19. Choose the first complete sequence that encodes FMRP (recalling what "FMRP" stands for) -- it will say "complete cds" in the descriptor line. Avoid FRMP interacting protein, which is different from FMRP itself. Get the sequence from it as before.
SQ10. Why does the sequence end with so many A's?
20. Find your way to Blast, repeating Step 11, but this time
choose nucleotide blast, using a DNA query to search a database of DNA sequences.

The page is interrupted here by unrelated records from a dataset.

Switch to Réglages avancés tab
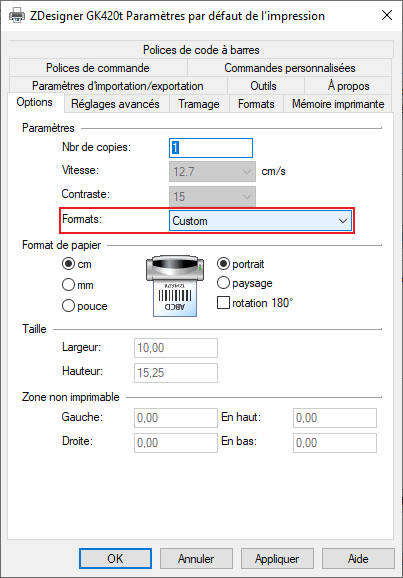This screenshot has height=578, width=403. (x=115, y=104)
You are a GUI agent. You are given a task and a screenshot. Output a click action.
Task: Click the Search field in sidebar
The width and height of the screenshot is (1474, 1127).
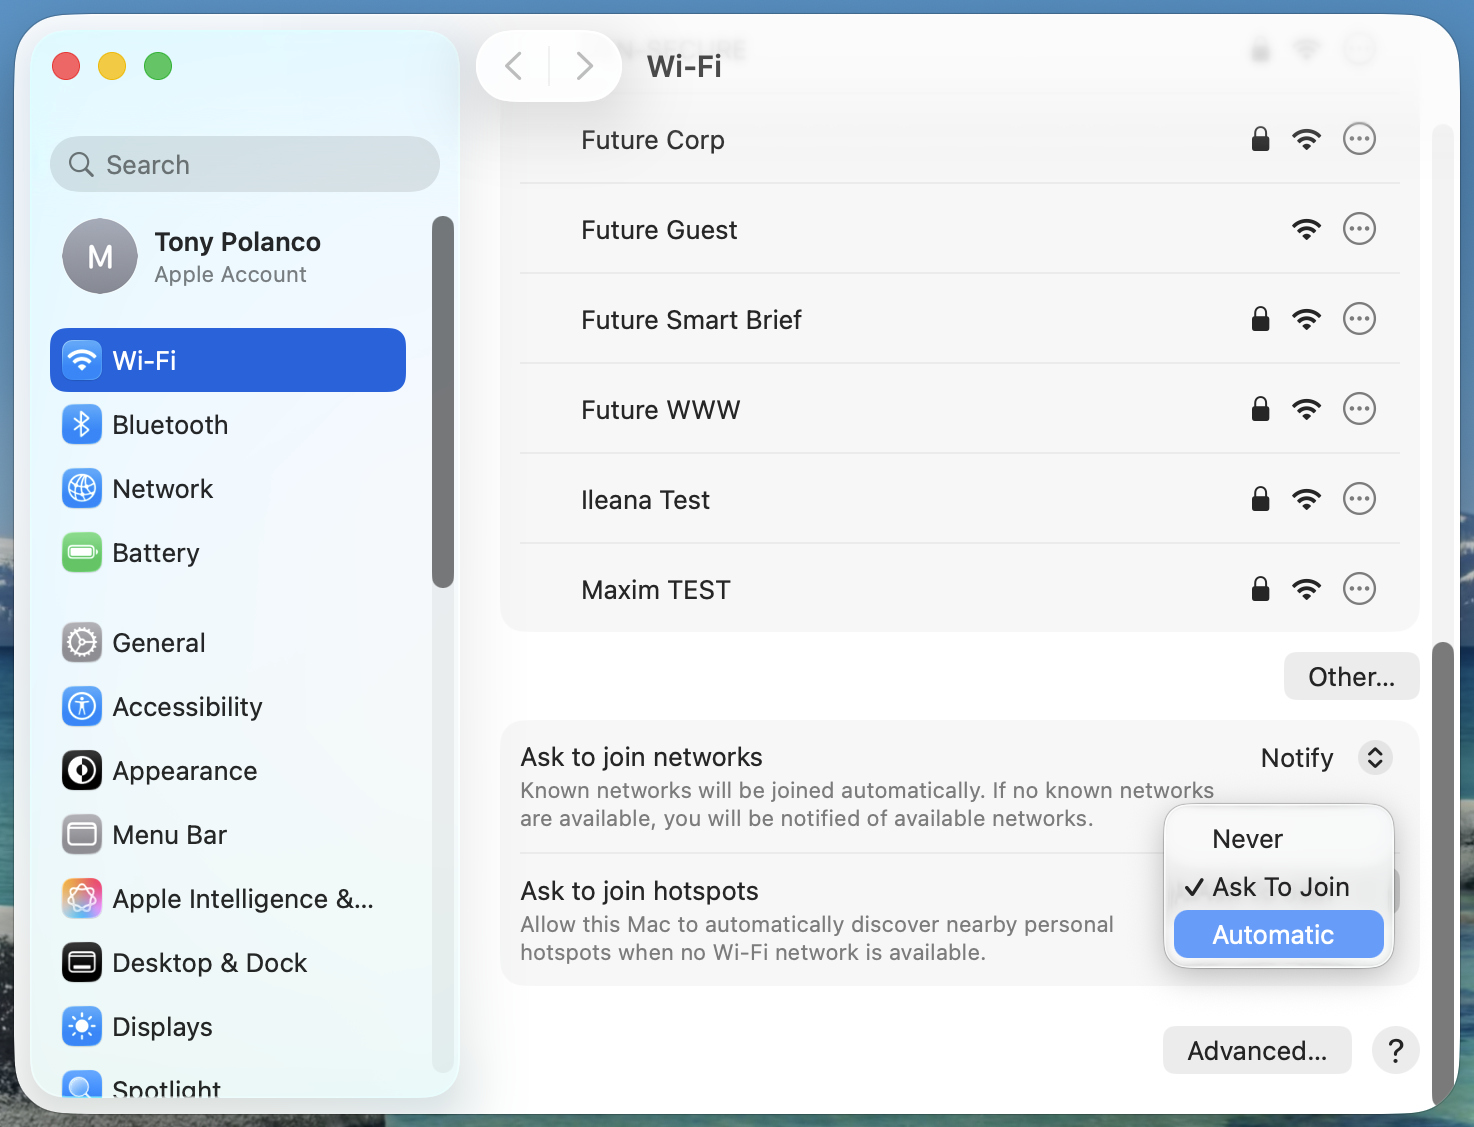[x=245, y=165]
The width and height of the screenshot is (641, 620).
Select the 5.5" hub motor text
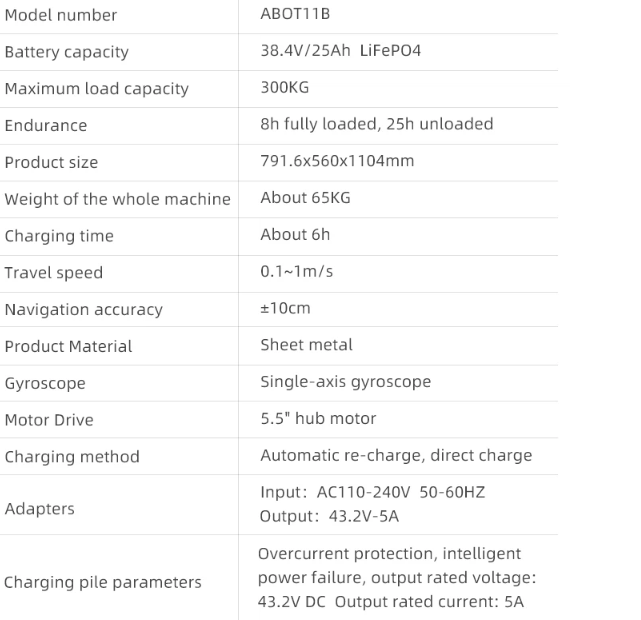(x=318, y=418)
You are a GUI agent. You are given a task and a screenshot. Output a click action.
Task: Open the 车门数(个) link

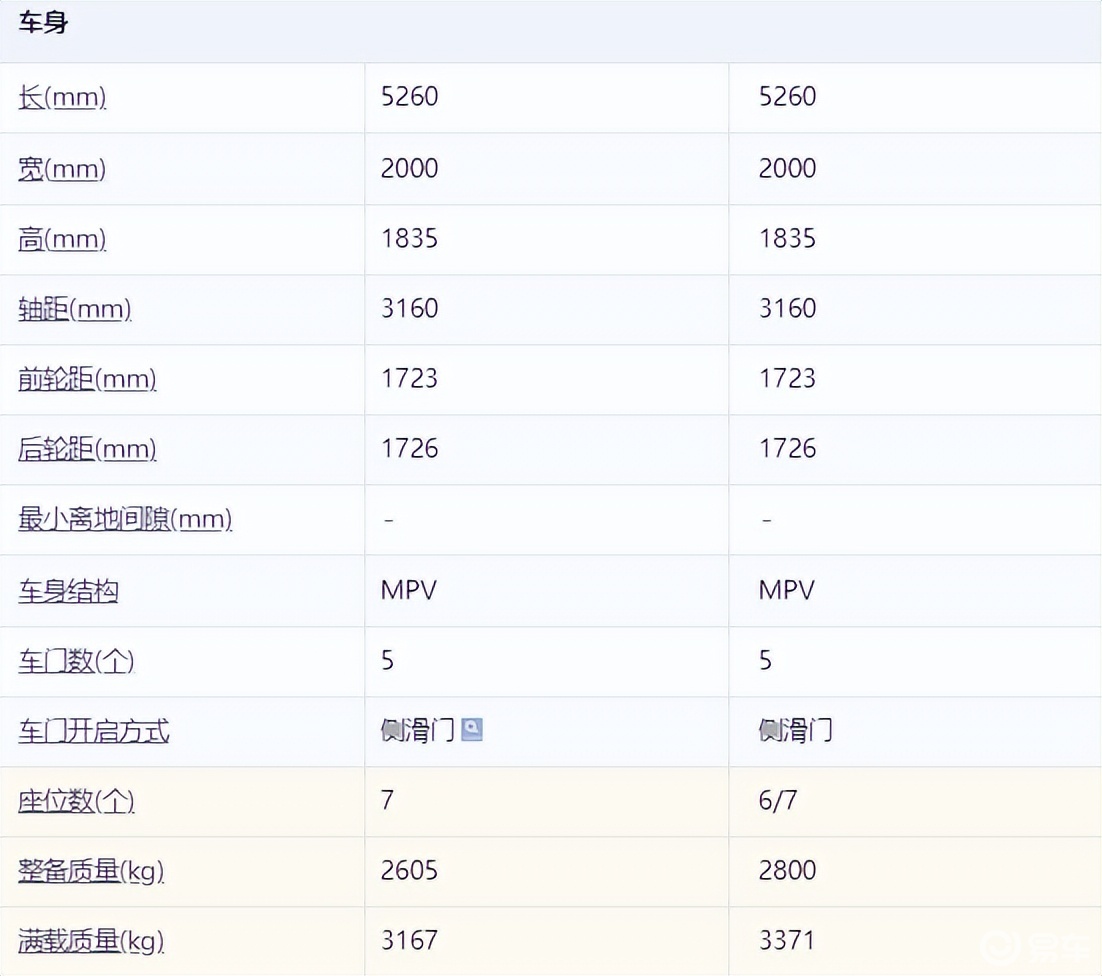pos(76,660)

Again paste the sequence into
the window. This time you'll need to change the defaults, specifying that the database is not the
human genome but rather Others. Under Program Selection, Optimize for,
choose "Somewhat similar sequences". Now click the Blast button. When the
results are returned (maybe a minute), you'll see that there are
tons of hits, but this time there are many mammalian sequences with multiple
differences with respect to the human sequence. But never mind that -- we're
after flies. So go back to the submission page and specify Drosophila melanogaster and Blast again.
SQ11. How long is the best hit?
This result is what is known in the trade technically as "garbage". But why such a difference between the protein and nucleotide blasts?
SQ13. How can it be that the protein search gave five matches with extremely low expect values (definitely not merely by chance) but the nucleotide search found virtually nothing at all?
One last trick. Get back to the BLAST front page, either starting over at NCBI or using the browser back button several times. This time choose BLASTX, which takes your nucleotide sequence and translates in all six possible reading frames before comparing it against proteins. Paste in the human FMRP nucleotide sequence, choose Drosophila melanogaster as the target organism and go.
SQ14. You used as query the same sequence as a moment ago, used as target the same organism... why are the results so different?